[Page text — start]
The Grasberg Mine is the largest gold mine and third largest copper mine on the planet.
This is why proposed changes to environmental regulations are so important.
The Indonesian government is demanding that American mining company Freeport increase the mining waste (known as tailings) disposed on land from 50% waste to 95%. Currently, half of the tailings flow into river systems.
The news saw Freeport shares drop 16%, prompting CEO Richard Adkerson to come out and call the move “shocking” and not “feasable”.
The Grasberg mine has long been a contentious issue. Perhaps it’s finally time that we talked seriously about the environmental implications of one of the most valuable plots of land in the world.
Why should we care?
Located in West Papua near Puncak Jaya – Indonesia’s tallest mountain
It’s one of the biggest excavation sites for natural minerals in the world.
The Indonesian economy relies heavily on its natural mineral exports.
The Mine is valued at around USD $16 billion.
[Page text — finish]
[Data for review — start]
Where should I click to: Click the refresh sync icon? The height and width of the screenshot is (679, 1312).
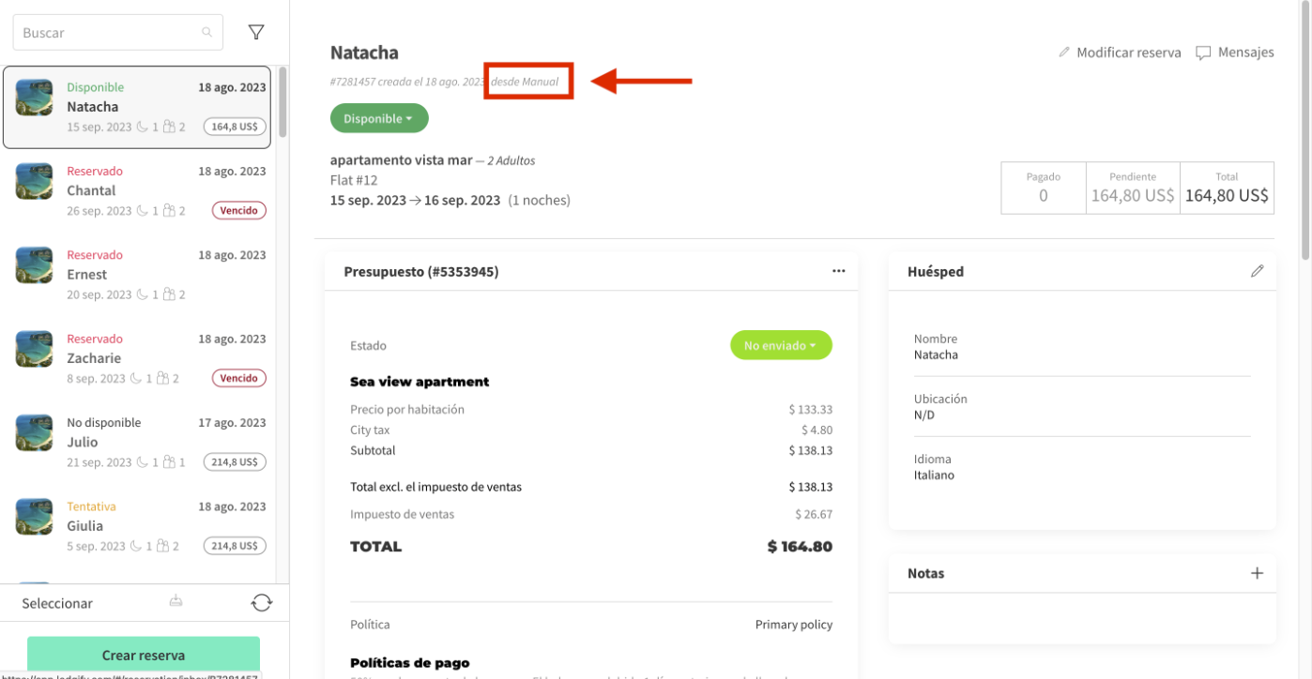pos(261,603)
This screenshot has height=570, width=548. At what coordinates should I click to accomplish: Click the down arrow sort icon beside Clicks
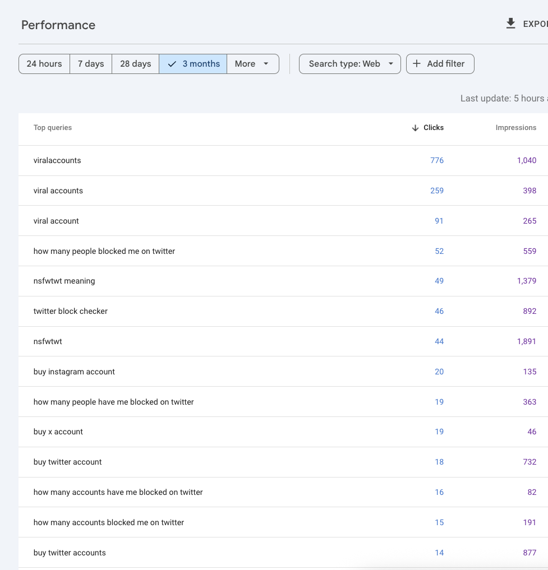[415, 128]
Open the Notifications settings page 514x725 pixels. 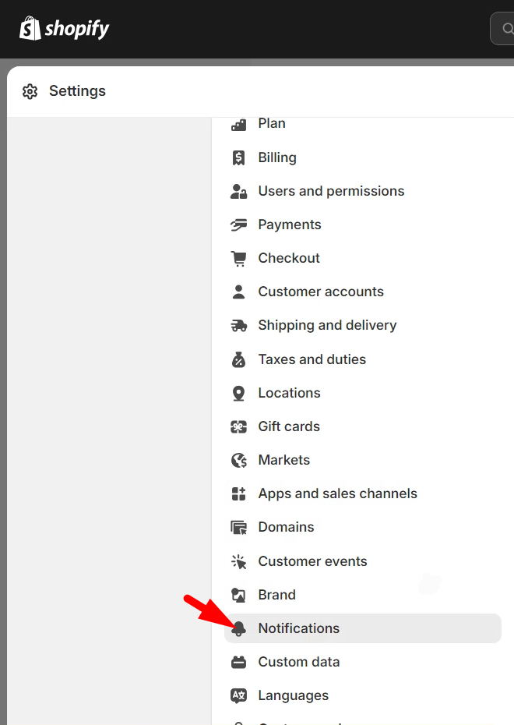click(299, 628)
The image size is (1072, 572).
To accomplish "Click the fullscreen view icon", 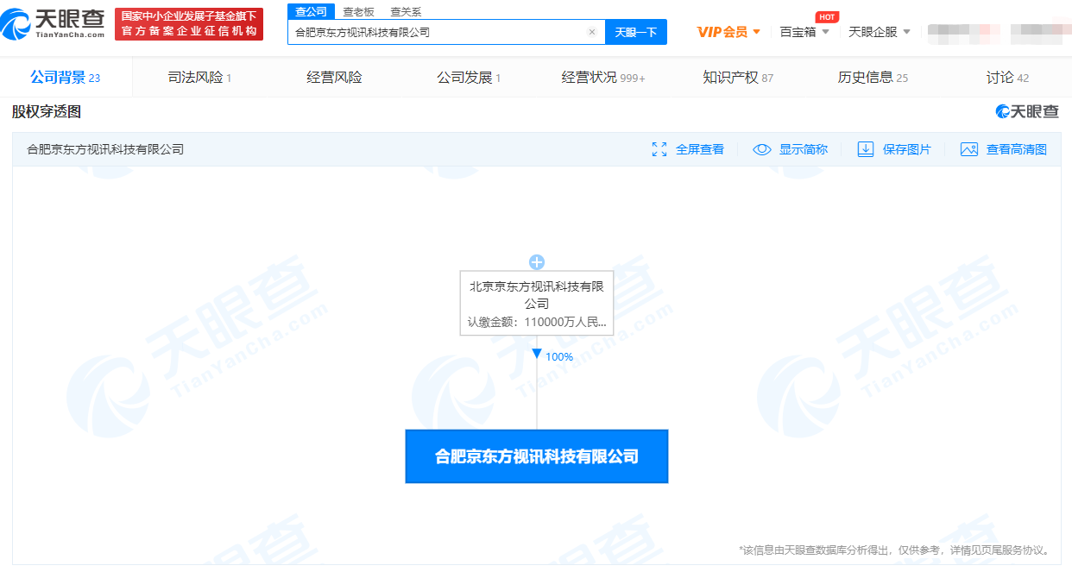I will 659,149.

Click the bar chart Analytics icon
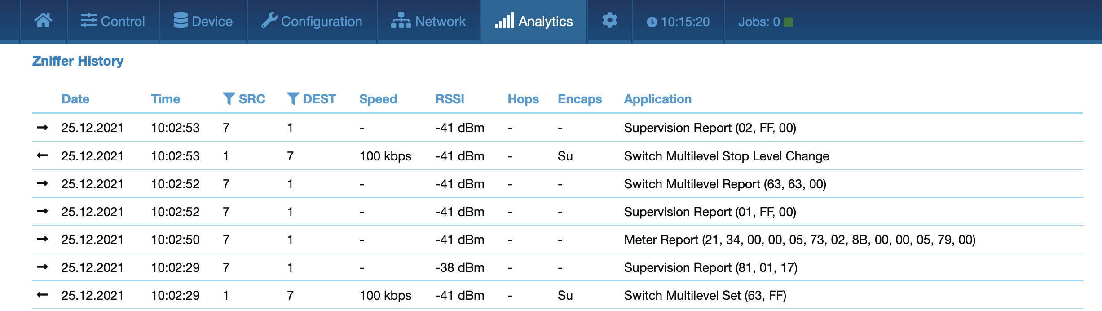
[Data for review — finish]
*What is needed*
Write the next part of the text on the Grasberg Mine, picking up after "The Mine is valued at around USD $16 billion." The data has no connection to the text about the Grasberg Mine.

*Reply*
Last year the mine generated more than 500,000 tonnes of copper and over 1 million ounces of gold.
Grasberg accounts for 25% of Freeport’s total output.
In September 2017, the Indonesian government renegotiated their stake in Grasberg with American mining company Freeport. Indonesia is set to take the controlling share of 51% ownership of the mine, with Freeport accepting 49%.
It also gives the mining megalith a measure of certainty to execute plans to expand the mining further underground, as the Freeport Agreement will ensure the US miner will maintain land rights until 2041.
Negotiations are still ongoing, which is fueling the contention.
The Grasberg mine produces 10,000 tonnes of tailings per hour.
Half of which is disposed of in rivers.
200,000 tonnes of mining waste trickles into the Aikwa delta system every day.
. Earthworks and MiningWatch Canada asserted in 2012 that Grasberg waste “buried over 166 square kilometers of formerly productive forest and wetlands, and fish have largely disappeared”.
We are talking pollution of catastrophic proportions.
All the while, almost 16,000 Papuans are employed at the mine. The Guardian reported girls of 9-years-old accompanying their mothers to sift through the crater – instead of doing their homework – to find that timeless signal of wealth, gold.
Inspector-General at the Indonesian Ministry of Environment and Forestry, Mr. Ilyas, has said the legal division of his Department had found 47 violations of environmental regulations during a visit to the site in September 2017.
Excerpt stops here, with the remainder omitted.